Hoy, ya pasadas las lunas de rigor,
instalada la presbicia como vieja desdentada para nublarte los ojos, llevo el
estuche con mis lentes en el bolsillo de más de una camisa. Me gusta leer artículos,
novelas, ensayos y textos de mil pelajes que se publican en las redes. Gozo al
hacerlo, soy un hedonista en eso de buscar libros, probarlos, degustarlos como
a un vino viejo, sorbo a sorbo -o trozo a trozo, ve tú a saber qué palabra
utilizar aquí- de modo que no pierdo el chance de lanzarme de cabeza sobre
algún café que aparezca en el camino cuando menos dos veces por semana.
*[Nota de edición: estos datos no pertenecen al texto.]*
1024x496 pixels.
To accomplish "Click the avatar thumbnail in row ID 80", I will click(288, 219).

En
tales paraísos enciendo la pipa, pido un macchiato,
me enredo entre páginas escritas, veo pasar la vida alrededor.
Y entonces los lentes. Mis gafas, especie
de duendes que obran el milagro de dejarte coger letras y palabras por los
cuernos hasta hacerlas otra vez visibles, mágicamente apreciables a través de los
cristales ubicados sobre la punta lejana de tu respingada nariz. Horror, claro.
El niño que fui me mira de reojo y le crujen las mandíbulas, ríe como hiena
frente a mí. Yo encojo los hombros, con
indiferencia frunzo el ceño, sigo en mis trece, continúo haciendo lo que hago.
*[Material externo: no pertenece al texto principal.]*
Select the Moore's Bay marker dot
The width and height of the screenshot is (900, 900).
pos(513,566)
Quién lo iba a decir. Mencioné antes que me
gusta ver pasar la vida alrededor, de vez en cuando alzar la vista del libro
que devoro en este café sobrado de transeúntes y para ello mis anteojos son
cómplices perfectos: en la punta de la nariz hacen de la historia libresca que
sostengo entre manos un plasma de cien pulgadas en tecnicolor. Para remate, como si lo anterior fuese poco, cada tanto permiten
un chapuzón en las aguas del contexto. Unos lentes ahí, justo por estar en la mera
punta del órgano nasal posibilitan tal hazaña: leer lo que tienes a treinta centímetros del rostro y si te da la
gana, apenas con levantar los ojos por encima de los vidrios, definir con
claridad a la dama que camina al otro lado de la calle.
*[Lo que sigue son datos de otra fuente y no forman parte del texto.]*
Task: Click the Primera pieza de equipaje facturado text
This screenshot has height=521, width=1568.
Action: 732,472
El niño que fui no deja de observarme. Pegado
a la mesa, con pantalones cortos y franela de Brasil en el mundial ochenta y
dos el muy cabrón sonríe mientras lo pícaro se le sale por los poros. Soy
Charles Chaplin en mitad de sus enredos, soy uno de Los Tres Chiflados sentado
en esta silla de café, soy Cantinflas en la escena que prefieras. Tengo doce
años, me río de mí, hoy tan cómico, tan patéticamente domeñado, tan señor mayor
con estos lentes de pasta verde en plena punta de una nariz que nunca jamás iba
a saber de ellos. Entonces le devuelvo la mirada, el hombre que voy siendo fija
los ojos en el muchacho que ríe ahora con más ganas y con las pupilas convertidas
en puñal lo increpo, indago, pregunto qué ha sido de él, por qué ha vuelto de
pronto, qué razones existieron para haberse largado del modo en que lo hizo.
Como no hay respuestas -sólo carcajadas de
lo más hirientes- me hago de la vista gorda. Regreso mi interés a “Lo que fue presente”, diario de Héctor
Abad Faciolince para notar de inmediato que el título es mucho más que un
título. En la página ciento veintidós leo: “Aquí todo lo feo recobra sus
derechos porque mira lo hermoso con la frente alta. Y lo hermoso se ríe para
hermosear, sin compasión, a lo feo”. Menuda explicación, vaya manera de ponerme
frente a mí en este café de una ciudad que ahora es hogar, exilio, ruta que
apunta a nuevas perspectivas. Quién lo hubiera imaginado.